Ensuring that your mail server is configured to filter unwanted emails, or an additional platform (like a spam gateway filter) being integrated into your information infrastructure, will serve this purpose. This won’t prevent all phishing emails, but it will strip away some unwanted traffic.
Secondly, awareness training for end users is imperative. End users should be trained to detect phishing emails and to interact with all email with a healthy degree of skepticism.
Phishing emails are designed to capture the attention of a prospective victim, and there are many common themes that attempt to do this:
- A reference to an invoice (with an attachment).
- A request for personal information.
- A report of “suspicious activity” or login attempts on an account the victim may have.
- A reference to a payment (especially a late payment), with links provided to pay.
- A coupon or discount on products or services that the victim may be interested in.
- A government refund.
Other indicators of a potential phishing attempt include a suspicious sender’s address, generic greetings, spoofed links, improper grammar and spelling, and suspicious attachments.
The third layer of protection is multi-factor authentication; it’s essential. This will protect against stolen credentials, which can be the initial purpose of a phishing attack.
MFA will not, however, prevent malware from being dropped on a victim’s system.
These tips should be added to user safe email handling training:
- Do not scan randomly found QR codes.
- Be suspicious if a site scanned from a QR code asks for a password or other login info.
- Do not scan QR codes received in emails or text messages unless you know they are legitimate. Call the sender to confirm.
Some scammers are physically pasting bogus codes over legitimate ones. If it looks as thought a code as been tampered with, do not use it. The same caution applies to legitimate ads that you pick up or get in the mail.
How to Analyze Reported Quishing
If you’re part of a security team or working as a security analyst and receive a report from an employee in your company about a suspicious email containing a QR code, it’s imperative to approach the situation with caution. Directly scanning the QR code with your phone is not advisable, due to the unknown and potentially harmful URL it may contain.
Nevertheless, as a security analyst, it’s crucial to delve deeper to comprehend the attack’s nature, aiming to prevent future similar attacks and possibly hunt for successful attacks within the organization.
To achieve this, it’s essential to analyze where the QR code redirects to, ensuring to do so securely.
Here are two steps you can take to investigate a potential quishing attack:
- Extract images from the reported email.
- Ensure you download all images separately from the reported email.

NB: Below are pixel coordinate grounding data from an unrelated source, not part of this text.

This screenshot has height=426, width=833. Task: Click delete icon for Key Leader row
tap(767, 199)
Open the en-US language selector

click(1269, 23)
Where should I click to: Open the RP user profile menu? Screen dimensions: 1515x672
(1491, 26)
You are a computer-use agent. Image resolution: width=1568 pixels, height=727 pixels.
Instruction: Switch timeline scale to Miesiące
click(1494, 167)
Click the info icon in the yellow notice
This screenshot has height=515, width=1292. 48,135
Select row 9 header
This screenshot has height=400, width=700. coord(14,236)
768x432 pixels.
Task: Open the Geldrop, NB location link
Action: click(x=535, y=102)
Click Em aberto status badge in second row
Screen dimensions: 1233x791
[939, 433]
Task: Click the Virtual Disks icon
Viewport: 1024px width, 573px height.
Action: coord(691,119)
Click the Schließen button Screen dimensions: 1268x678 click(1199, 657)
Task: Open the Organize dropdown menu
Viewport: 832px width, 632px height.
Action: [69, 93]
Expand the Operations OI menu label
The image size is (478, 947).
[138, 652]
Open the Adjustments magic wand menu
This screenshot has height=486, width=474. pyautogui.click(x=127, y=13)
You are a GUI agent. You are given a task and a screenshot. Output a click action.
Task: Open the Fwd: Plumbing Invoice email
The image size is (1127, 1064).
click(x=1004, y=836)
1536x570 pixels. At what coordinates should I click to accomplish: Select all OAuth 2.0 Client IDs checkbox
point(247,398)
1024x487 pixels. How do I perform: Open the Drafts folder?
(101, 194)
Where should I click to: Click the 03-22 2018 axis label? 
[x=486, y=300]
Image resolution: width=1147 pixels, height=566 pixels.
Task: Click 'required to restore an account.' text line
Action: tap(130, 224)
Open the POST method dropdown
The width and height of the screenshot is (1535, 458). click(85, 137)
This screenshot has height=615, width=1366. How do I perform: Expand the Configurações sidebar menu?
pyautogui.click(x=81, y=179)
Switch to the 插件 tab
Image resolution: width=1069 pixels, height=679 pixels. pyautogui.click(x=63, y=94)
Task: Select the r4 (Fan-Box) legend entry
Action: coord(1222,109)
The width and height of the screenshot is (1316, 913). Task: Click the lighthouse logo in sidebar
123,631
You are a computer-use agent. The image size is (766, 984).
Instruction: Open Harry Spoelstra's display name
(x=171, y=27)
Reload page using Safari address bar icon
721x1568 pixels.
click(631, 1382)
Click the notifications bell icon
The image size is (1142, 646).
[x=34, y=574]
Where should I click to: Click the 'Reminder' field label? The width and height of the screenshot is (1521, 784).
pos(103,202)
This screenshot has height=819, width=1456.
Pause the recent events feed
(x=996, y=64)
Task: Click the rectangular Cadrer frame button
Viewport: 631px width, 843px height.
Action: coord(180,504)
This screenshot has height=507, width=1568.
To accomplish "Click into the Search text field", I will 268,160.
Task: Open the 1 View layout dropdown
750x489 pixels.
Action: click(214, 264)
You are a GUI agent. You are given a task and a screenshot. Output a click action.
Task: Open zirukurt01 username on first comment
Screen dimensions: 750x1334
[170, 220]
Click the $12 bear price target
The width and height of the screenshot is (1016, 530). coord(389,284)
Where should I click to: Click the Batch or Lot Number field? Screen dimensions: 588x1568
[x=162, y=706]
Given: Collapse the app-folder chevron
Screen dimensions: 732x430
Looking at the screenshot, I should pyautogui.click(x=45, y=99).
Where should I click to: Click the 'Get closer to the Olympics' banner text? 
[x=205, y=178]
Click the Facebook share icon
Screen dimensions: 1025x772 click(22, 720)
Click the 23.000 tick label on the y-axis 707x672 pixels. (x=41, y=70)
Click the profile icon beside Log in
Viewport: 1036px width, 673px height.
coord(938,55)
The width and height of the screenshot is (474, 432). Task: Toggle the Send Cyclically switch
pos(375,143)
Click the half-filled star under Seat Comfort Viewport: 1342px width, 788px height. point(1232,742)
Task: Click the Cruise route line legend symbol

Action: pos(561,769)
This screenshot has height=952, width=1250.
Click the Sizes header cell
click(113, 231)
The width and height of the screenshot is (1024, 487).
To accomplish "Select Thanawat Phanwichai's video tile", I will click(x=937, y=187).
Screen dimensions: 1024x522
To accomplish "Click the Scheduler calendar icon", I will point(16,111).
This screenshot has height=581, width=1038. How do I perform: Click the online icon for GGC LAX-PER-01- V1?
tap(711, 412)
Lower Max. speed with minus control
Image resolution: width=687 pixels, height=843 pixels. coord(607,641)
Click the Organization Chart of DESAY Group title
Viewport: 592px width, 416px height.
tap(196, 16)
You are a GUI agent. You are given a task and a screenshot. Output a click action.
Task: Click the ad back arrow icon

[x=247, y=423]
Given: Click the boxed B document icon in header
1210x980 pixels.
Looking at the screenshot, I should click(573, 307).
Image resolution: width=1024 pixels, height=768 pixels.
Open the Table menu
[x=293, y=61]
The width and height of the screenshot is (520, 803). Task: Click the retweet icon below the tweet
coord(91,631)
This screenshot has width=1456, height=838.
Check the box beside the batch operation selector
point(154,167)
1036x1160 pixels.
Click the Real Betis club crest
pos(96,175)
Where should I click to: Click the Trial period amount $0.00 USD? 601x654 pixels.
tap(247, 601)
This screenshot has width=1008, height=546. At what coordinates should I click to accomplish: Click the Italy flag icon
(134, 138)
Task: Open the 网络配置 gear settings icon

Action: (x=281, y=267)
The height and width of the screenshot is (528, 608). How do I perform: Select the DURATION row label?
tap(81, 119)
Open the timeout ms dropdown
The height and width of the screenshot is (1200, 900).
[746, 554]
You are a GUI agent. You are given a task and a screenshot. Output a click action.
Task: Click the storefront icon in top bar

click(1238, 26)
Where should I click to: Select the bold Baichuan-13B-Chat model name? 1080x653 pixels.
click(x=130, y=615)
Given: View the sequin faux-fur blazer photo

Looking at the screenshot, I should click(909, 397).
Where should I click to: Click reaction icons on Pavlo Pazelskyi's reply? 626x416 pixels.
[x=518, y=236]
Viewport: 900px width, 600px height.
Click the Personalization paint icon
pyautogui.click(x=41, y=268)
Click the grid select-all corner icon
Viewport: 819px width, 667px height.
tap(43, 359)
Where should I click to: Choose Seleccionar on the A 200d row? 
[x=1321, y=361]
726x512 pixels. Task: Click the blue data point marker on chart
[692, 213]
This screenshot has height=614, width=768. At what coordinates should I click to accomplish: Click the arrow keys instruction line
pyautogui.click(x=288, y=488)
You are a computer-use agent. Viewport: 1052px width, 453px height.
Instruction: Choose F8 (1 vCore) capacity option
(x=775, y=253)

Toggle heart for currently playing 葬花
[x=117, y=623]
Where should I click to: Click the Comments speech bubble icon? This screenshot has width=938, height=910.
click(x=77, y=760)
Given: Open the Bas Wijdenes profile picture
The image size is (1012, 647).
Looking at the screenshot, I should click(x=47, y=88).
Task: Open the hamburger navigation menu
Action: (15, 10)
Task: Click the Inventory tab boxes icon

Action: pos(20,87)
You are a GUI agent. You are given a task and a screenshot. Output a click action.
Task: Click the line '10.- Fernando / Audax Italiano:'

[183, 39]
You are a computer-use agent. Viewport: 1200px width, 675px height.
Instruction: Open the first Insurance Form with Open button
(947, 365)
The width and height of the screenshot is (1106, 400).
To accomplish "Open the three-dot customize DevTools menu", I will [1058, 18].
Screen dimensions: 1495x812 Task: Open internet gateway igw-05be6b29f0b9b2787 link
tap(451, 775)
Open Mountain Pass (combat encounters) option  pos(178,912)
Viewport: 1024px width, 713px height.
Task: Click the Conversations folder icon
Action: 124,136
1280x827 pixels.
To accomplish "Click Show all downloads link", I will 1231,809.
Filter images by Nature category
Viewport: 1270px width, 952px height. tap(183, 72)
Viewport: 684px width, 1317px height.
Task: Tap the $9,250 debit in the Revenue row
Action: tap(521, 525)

This includes those embedded within attached PDF files or forwarded .eml or .msg files, especially if the email has been forwarded to you.
- Safely scan images for QR codes and extract URLs.
- Scan all images for QR codes by using a 3rd party QR code scanning service, such as qrcoderaptor.com, extracting the corresponding URLs without directly following the link. This prevents unintended exposure to malicious content.